8 Figure 4: Displaying multiple representations of a program in Blockly

During this literature study, it was found that many contradicting studies exist on whether PaC or DnD is better for children’s performance. It is not possible for a claim to be made that one interaction style should be used over the other, but the research does suggest that for children of young age PaC works better and that this difference disappears when children get older for both computer mice and touch-screen related input devices.

5.4 Displaying Multiple Program Representations

Certain programming concepts are easier to learn using visual block-based programming languages, so using a BBPL to learn them seems logical thing to do. Research has shown that children are better at interpreting conditional and boolean expressions if they learn it through the use of a visual BBPL when compared to a textual BBPL [38]. However, visual BBPLs become less ideal when programs start to scale up [8]. Non-visual textual programming languages (TPLs) are better for these purposes, but learning to program in a TPL is difficult [36]. Students find it difficult to learn general programming structure and how to design programs to solve certain tasks [36]. If children learn to program in a BBPL, then they can eventually move on to learning a TPL. To make the transition from block-based programming to textual programming easier the equivalent textual representation of the user’s program should be available at any time. A textual representation is independent of a certain TPL, so the program could be displayed in any desired language [30]. At the time of writing, Blocky supported displaying programs in Javascript, Python, PHP, Lua and Dart. By manipulating the block interface, the user can see the changes in the textual representation and see how the syntax changes when the program changes. Seeing the textual representation next to their own program makes the user more familiar with textual programming languages [30]. When the user is ready to start programming in the TPL, the block representation should be available to the user. Allowing the block representation to be available at any time allows the user to orient himself if he ever gets lost while writing the textual program. There are multiple programming languages that support this feature or that have been extended to support this feature. Languages that support it include RobotC [59], RCX SDK2 with MindScript [11], and the Blockly web editor (figure 4). Two of these languages are BBPLs specifically designed for programming robots.

9 5.5 Age Appropriate Content

Arithmetic and geometry are important concepts when you are programming robots. Robots commonly represent the world in a 2D or 3D Cartesian plane for which arithmetic and geometry are needed when you want to perform operations in this world. To move a robot, there needs to be calculations for the speed and the angles of limbs. This makes understanding of these concepts to a certain extent, necessary when programming robots. When children attend primary school, they do not immediately learn all mathematical concepts that are being used for programming. In the United States of America this is seen within the states that have adopted the Common Core State Standards. According to these standards, the Cartesian coordinate system is not taught until the 5th grade, negative numbers are not taught until the 6th grade, and also percentages are not taught until the 6th grade. There are BBPLs that have tried to solve the problem of age-appropriate content, such as Blockly and LaPlaya [24]. The latter one uses so-called ’increase/decrease by X’ blocks, which removes the need of understanding negative numbers [24]. It also uses ’set size to X’ blocks with the use of absolute amounts instead of percentages [24]. According to Gelderblom and Kotz´e,”children find it difficult to translate between the formal system of mathematics and the quantities, operations and concepts they represent” [20]. Introdu- cing concepts children do not even know could make it only harder for them to understand the programming language. We therefore recommend to take age appropriate content into account when developing/improving a BBPL for children to program robots.

6 Future Research

Not all programming, environmental, and learning problems have been solved by the characteristics of BBPLs. We would like to highlight some of these problems that have not yet been clearly solved by characteristics or aspects that are worth paying attention to. Many of the problems we will discuss are existing problems with programming languages and can be considered looking at when creating or improving BBPLs.

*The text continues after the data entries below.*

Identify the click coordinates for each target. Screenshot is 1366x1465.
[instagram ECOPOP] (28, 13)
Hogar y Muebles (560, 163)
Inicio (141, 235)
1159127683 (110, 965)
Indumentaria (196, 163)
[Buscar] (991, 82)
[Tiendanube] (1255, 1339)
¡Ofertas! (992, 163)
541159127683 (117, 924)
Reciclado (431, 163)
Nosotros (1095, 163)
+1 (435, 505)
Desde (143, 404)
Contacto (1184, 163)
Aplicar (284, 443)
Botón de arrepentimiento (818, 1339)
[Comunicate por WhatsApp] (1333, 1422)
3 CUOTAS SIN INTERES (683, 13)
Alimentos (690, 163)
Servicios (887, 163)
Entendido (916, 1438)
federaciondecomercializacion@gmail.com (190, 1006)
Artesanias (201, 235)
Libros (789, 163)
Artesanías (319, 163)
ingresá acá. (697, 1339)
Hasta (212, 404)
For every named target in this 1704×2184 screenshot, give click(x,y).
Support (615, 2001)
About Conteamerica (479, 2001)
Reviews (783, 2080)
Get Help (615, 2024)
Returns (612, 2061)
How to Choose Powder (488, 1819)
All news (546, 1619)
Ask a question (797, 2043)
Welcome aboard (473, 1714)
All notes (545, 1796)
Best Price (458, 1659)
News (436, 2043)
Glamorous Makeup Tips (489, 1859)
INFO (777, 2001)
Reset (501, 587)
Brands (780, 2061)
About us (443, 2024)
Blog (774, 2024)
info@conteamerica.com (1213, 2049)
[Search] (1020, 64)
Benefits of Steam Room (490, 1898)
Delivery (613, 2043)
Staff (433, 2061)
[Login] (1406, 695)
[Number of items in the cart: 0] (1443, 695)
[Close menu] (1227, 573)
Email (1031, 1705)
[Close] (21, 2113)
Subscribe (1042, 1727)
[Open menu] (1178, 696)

6.1 Teaching Methodologies for Block-Based Programming

According to Gomes [21] there are a lot of difficulties in the process of programming that one should take into account and we want to discuss some of them. For example, a lot of the times methodologies of teachers do not take into account the learning styles of students. Different students can have different preferences in the way they learn. A good aspect to think about for methodologies in BBPLs is how well they fit in the learning style of younger children. If certain concepts are taught at a younger age then the diversity of learning methods needed for students at a higher age might shrink. Giving the teacher the right idea on how to help children learn programming robots with the help of a BBPL could be a subject for future research. For example, one might make use of tutorials for or within BBPLs which form a guideline for teachers.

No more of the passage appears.